Sara Rachela Plagier was born on March 26, 1927, in Lodz, the only daughter of Anszel and Mindl Plagier. Sara's father was a partner in a knitwear factory and religious ornament artist. After the German invasion of Poland, Sara's father wanted his small family to flee to the east, but Sara's mother wouldn't hear of parting from her siblings. After a few months of the occupation they decided to move to Warsaw. They moved all their belongings ahead to Warsaw and they themselves were supposed to travel; however, they were trapped when the Lodz ghetto was sealed.

Sara Rachela Plagier

Sara Rachela Plagier - US Holocaust Memorial Museum, gift of Eliezer Zyskind

Sara started to attend the ghetto high school (she is signature # 13,049 in the album). Her mother died in the ghetto at the age of 36 and Sara went to live with her maternal aunt Cesia and five children. After the schools were closed, Sara started to work in a corset sewing workshop. She was 14 years old. During the deportations of the winter and spring of 1942 aunt Cesia and her immediate family were deported to Chelmno and Sara moved in with another aunt. Sara's father was gravely ill and was taken to the hospital. Sara was ordered to come to the ghetto prison for deportation and only by chance was she released. During the Gehsperre Aktion in the Lodz ghetto Sara's beloved aunt Hanusia was taken away, but she and her father managed to hide in an abandoned house. During Passover 1943, Sara's father succumbed to hunger and died. In August 1944, Sara was deported to Auschwitz-Birkenau. She was later transferred to Mittelstein forced-abor camp.

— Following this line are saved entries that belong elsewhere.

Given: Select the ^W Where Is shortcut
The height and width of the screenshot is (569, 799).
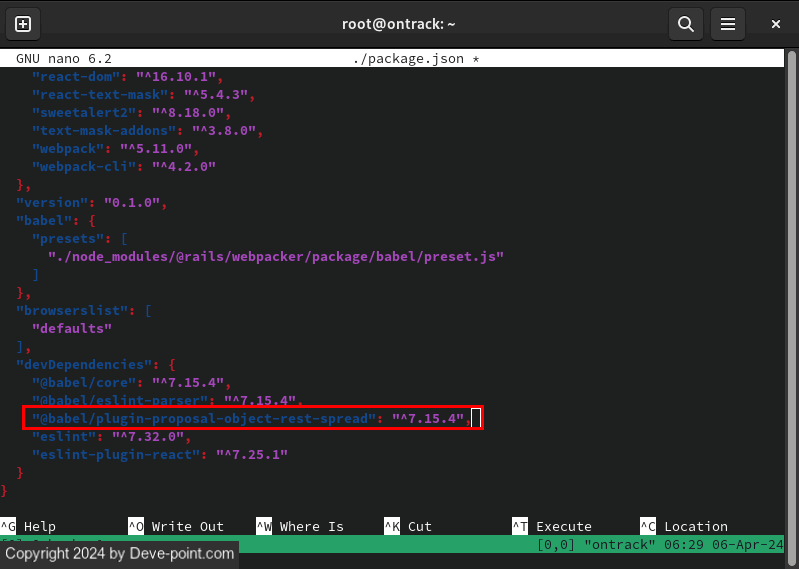Looking at the screenshot, I should pyautogui.click(x=300, y=526).
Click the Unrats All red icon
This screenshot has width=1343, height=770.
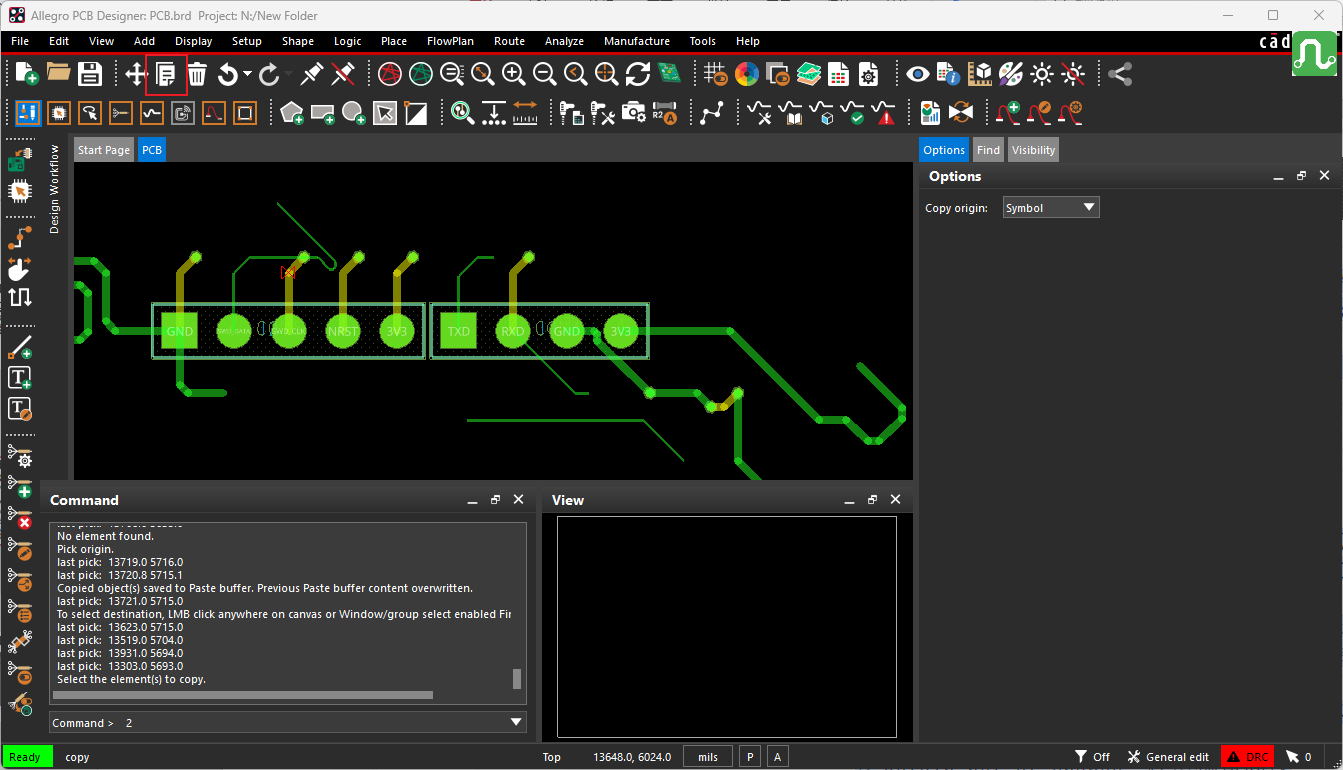tap(390, 74)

She was liberated by the Red Army and after barely avoiding being raped by a drunken Russian soldier, Sara and a few survivor girlfriends managed to return to Lodz. She met and married fellow Lodz survivor Eliezer Zyskind. The couple immigrated to Israel. They had three children. Sara Zyskind described her experiences in a book, Stolen Years. She died in 1995.